Some 100 kilometres out, one approaches the great dormant
volcano of Imbabura, and the thirsty landscape begins to receive
more rain. Once the dust has turned to tillable earth, the Pan-American
Highway descends towards the lake of San Pablo, with the
town of Otavalo guarding its northern shores. Driving along
the lakeside road, fields stretch down to the shore, while peasants
drive their cattle along the grassy fringes.
WEAVING TALES
Otavalo hosts probably the
most famous tourists' market in South America, and most definitely
Ecuador's most important. The Otavalan Indians are renowned
for their textiles and weaving, but also for their business
acumen, and ambition. They rank among the continent's most
prosperous indigenous people, proud of their heritage - they
still wear their colonial-traditional dress - and yet able
to take advantage of the First World's need for souvenirs,
bright colours and fake plenties.
The men of Otavalo wear three-quarter
length white trousers, white alpargata shoes beneath them,
flowing dark ponchos, and hats of differing sizes and colours.
The women are instantly recognisable by the layers of gold
necklaces which throng their necks, but also by their black
or dark blue full-length skirts and beautiful, puffy white
blouses embroidered with colourful patterns, lengths of dark
cloth folded around their heads shading them from the midday
sun.
The town's biggest day is market day, Saturday.
But such is the popularity of Otavalan produce (though a large
part also comes from other parts of the country) you can visit
any day of the week and still find the Plaza de los Ponchos
muffled by stalls.
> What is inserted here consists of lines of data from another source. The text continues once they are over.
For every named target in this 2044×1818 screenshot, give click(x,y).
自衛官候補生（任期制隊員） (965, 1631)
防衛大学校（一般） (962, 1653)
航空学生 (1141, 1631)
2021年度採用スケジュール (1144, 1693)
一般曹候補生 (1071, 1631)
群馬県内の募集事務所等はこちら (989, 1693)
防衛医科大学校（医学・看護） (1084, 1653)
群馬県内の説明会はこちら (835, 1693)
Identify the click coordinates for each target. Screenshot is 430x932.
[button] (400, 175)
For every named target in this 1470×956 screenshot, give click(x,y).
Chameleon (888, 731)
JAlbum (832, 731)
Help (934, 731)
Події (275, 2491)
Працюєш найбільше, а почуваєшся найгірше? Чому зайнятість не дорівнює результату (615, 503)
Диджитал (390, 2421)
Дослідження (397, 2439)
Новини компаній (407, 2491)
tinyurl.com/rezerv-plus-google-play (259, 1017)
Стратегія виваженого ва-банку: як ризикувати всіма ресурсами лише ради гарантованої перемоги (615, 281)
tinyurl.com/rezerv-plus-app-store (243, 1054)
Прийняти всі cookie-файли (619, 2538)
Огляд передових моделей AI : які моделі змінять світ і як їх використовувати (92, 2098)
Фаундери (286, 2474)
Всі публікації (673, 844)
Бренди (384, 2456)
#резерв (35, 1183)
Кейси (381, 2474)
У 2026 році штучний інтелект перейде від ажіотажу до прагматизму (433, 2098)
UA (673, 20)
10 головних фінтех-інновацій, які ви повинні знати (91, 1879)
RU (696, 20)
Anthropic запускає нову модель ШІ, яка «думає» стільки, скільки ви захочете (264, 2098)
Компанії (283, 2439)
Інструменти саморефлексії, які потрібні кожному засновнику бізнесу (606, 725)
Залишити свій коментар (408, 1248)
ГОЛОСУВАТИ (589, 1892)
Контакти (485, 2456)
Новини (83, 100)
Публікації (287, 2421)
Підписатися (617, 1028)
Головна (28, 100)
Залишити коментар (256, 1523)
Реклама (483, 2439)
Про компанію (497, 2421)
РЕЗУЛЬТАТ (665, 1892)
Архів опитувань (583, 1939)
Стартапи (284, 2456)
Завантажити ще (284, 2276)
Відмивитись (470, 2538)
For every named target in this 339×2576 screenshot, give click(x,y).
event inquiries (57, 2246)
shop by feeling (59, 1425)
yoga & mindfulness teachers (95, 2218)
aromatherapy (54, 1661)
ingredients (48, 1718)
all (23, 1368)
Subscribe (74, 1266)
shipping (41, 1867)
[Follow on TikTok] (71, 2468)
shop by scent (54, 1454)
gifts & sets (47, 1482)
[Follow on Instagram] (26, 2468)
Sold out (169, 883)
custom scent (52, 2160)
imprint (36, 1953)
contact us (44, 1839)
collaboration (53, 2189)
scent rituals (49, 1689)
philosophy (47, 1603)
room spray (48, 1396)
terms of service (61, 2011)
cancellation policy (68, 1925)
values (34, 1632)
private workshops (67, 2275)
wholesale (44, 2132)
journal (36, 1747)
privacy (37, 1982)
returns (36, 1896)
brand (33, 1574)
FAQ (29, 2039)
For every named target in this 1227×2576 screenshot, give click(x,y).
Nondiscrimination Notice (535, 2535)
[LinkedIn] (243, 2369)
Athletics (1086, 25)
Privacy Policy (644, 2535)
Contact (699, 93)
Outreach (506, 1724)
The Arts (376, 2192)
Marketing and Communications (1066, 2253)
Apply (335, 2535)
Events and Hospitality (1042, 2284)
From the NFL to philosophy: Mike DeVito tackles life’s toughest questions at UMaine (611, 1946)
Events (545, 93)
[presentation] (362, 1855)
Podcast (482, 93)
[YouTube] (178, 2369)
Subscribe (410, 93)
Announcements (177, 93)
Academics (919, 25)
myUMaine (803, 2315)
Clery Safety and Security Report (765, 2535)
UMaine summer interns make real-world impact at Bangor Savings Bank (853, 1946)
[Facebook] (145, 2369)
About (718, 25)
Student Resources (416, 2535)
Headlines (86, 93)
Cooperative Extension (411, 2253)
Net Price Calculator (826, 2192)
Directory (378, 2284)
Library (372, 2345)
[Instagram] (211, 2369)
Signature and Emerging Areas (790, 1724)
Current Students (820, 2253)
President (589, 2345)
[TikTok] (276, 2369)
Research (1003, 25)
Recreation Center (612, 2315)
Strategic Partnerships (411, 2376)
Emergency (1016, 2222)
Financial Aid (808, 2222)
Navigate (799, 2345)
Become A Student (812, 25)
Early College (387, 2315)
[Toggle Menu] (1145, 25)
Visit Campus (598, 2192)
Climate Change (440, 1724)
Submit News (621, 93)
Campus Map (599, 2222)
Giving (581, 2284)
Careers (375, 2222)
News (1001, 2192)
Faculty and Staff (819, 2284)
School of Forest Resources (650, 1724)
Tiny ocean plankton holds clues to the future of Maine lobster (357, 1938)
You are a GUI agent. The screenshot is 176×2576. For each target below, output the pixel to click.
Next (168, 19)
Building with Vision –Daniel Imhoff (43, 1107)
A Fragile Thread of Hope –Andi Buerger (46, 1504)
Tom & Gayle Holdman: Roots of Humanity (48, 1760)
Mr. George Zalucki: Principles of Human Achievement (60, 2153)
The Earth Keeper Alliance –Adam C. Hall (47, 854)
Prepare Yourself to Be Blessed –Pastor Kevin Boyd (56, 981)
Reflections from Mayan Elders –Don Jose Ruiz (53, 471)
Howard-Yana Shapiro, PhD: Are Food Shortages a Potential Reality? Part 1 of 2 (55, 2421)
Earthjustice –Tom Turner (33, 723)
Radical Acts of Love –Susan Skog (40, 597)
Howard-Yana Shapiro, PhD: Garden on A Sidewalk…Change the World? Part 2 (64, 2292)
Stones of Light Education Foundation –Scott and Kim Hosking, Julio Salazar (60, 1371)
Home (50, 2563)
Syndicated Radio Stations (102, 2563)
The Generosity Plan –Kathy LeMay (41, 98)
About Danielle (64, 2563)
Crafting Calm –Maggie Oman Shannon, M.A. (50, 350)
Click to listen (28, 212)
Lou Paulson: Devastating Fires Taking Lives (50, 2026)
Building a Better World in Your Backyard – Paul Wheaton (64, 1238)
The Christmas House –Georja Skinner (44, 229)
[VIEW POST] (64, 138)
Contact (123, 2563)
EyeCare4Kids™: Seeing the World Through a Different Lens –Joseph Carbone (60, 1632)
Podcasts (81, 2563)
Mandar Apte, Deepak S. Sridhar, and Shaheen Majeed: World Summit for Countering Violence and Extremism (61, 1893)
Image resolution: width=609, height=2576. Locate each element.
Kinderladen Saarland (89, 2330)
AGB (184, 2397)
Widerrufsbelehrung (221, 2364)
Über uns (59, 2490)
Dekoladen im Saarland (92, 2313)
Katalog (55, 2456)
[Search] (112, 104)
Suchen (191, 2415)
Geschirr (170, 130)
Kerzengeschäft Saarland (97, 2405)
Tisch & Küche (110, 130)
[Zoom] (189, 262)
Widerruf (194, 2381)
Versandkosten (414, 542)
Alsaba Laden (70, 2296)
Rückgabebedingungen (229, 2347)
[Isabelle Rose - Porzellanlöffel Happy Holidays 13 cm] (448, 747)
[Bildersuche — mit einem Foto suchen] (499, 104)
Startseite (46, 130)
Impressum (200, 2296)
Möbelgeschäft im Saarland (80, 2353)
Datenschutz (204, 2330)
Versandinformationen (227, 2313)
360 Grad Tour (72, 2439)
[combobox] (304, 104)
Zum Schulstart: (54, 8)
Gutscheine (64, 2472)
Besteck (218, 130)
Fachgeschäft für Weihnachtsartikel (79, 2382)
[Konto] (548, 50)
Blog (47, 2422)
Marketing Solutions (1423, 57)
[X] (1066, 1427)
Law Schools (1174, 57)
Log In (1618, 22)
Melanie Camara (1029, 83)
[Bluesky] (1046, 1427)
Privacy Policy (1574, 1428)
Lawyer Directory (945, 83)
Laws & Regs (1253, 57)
On Saturdays, hundreds of stands plug the
avenues leading to the square, the ones running east slowly
becoming less touristy, dominated by pots and pans and tupperware,
until you reach the arcades of the produce market, jammed
with piles of every variety of fruit, vegetable, fish and
meat. The weavings are beautiful, ranging from rugs of symmetric
red, brown and blue patterns, dark tightly-woven ponchos,
bright woolly hats festooned with flowers, the oranges, yellows
and greens of hammocks, through to quite Westernised sweaters
and zip-up tops of just a few colours.
To add to the textiles,
stalls also overflow with musical instruments (those infernal
whirly drum things and the inevitable panpipes); intricately-painted
ceramic bowls; miniature paintings from the Indians of Tigua,
masters of representing their world of puffing volcanoes,
fluffy lamas and busying locals; wood carvings of jagged-jowled
men; and jewellery of every size and description. Although
undeniably a tourist trap, the quality of the crafts on sale
is so high I didn't mind feeling like another gringo. I enjoyed
bargaining with wrinkly old women and fresh-faced young girls
for dinky sweaters for my nephews and nieces.
ANIMAL FARM
Bartering of another kind
takes place early on Saturday morning, at the animal market
on the eastern outskirts of town. Each animal has a particular
section in the outdoor market. You enter through a hole in
the barbed wire fence where officials tax the buyers 20 cents
on every purchase.
You're immediately squelching in the mud
of hundreds of trotters and barefooted Indians, as swine ranging
from the squealing weeks-old piglets to the mammoth 160-kilo
(354-pound) hog are inspected, haggled over and eventually
sold. Indian women tethered cords which fanned out to runts
of piglets happily rooting around in the mud for scraps, while
a mestizo family threw pigs out of the back of their van to
buyers who prised the poor animals' jaws open with crowbars
below. After the pigs come the sheep, huddled in bleating
flocks around their owners, and then the cows and the occasional
bull of all sizes and colours, insouciantly splurging cowpats
and urinating while their masters decided their fates.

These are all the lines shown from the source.